Integrated court could be coming to the Port Coquitlam court house. (THE NEWS/files)

Integrated court could be coming to the Port Coquitlam court house. (THE NEWS/files)

Maple Ridge supports integrated court

Proposal soon to set up integrated court in PoCo

Maple Ridge and Pitt Meadows will be among the cities that could be helped out when an integrated court starts operating out of the Port Coquitlam courthouse.

No date has been set, but a formal proposal will be presented the Chief Judge of the Provincial Court of B.C. in a few months.

“I truly thought this would take three months,” Crown counsel Lori Ashton told Maple Ridge council Tuesday, March 12.

An integrated court operating out of Port Coquitlam could function similarly to the Victoria Integrated Court that been operating for nine years in that city.

The intent behind the Victoria Integrated Court is to improve access to health and social services for chronic offenders in order to improve public safety and hold offenders accountable, said the provincial court website.

The goal is to help offenders access mental health, health and social services.

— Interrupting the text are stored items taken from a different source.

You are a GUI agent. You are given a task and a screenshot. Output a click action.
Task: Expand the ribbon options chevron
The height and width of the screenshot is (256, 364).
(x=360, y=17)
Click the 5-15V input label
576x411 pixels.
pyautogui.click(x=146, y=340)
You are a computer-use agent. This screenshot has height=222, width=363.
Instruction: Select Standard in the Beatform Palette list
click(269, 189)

Police, outreach workers, social workers, probation workers and prosecutors discuss cases and plan sentencing.

However, trials don’t take place within an integrated court.

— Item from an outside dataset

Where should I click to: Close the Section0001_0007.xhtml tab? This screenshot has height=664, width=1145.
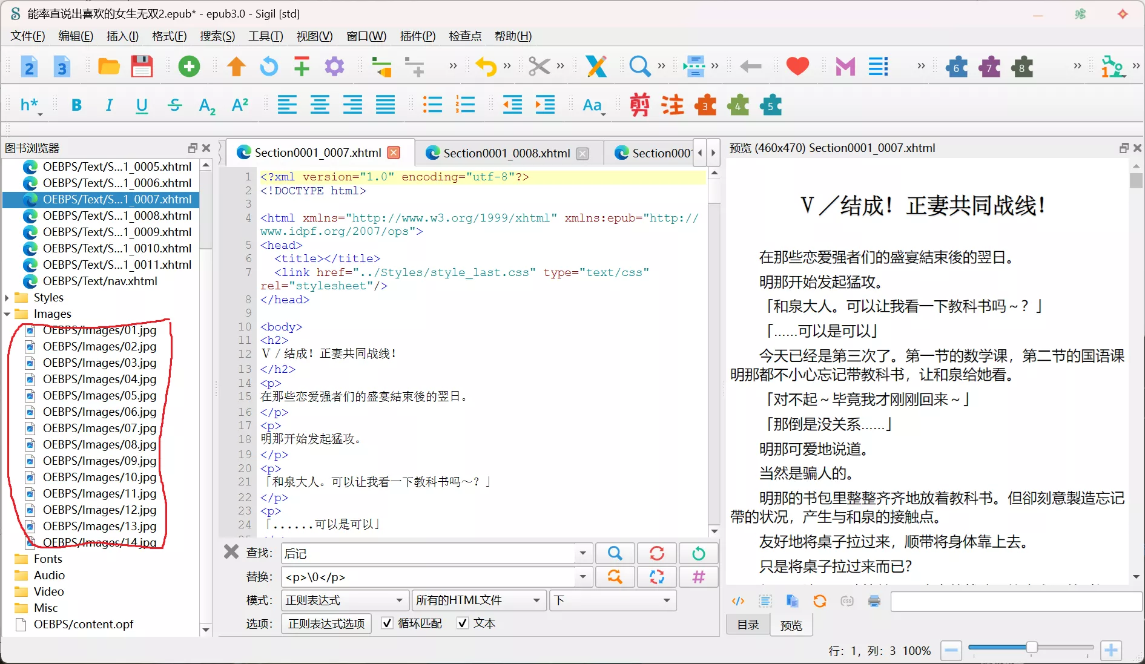click(x=394, y=153)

People pleading not guilty are tried in the regular court system, while those who plead guilty in regular court can be sentenced in integrated court.

Sentencing principles follow those in First Nations Court.

The proposal for a new integrated court is expected to be presented in a few months.

Maple Ridge’s recently drafted strategic plan calls for a community court to serve the area.

“We really think that we’ve got a proposal that will be successful, it’s just a matter of timing,” Ashton said.

Coun. Gordy Robson said that a local group had been trying to do the same thing for three years, with no result.

“We think it’s a key part of our social program here. We’re frustrated that our police are out in the street dealing with people they can’t arrest, and if they do arrest them, they’re back on the street before the report’s written,” Robson added.

Having another option, “is something we desperately need.”

Ashton said such a court won’t solve all problems.

“It’s definitely not the solve-all, but it can certainly help,” Ashton said.

Council voted to write a letter of support.

Other specialized courts within the justice system include indigenous courts, and the Drug Treatment Court of Vancouver and Domestic Violence Courts.

Mental health workers, community corrections, sheriffs, defence lawyers, a former judge and police forces from the surrounding cities are all working on creating the proposal for a similar court in Port Coquitlam.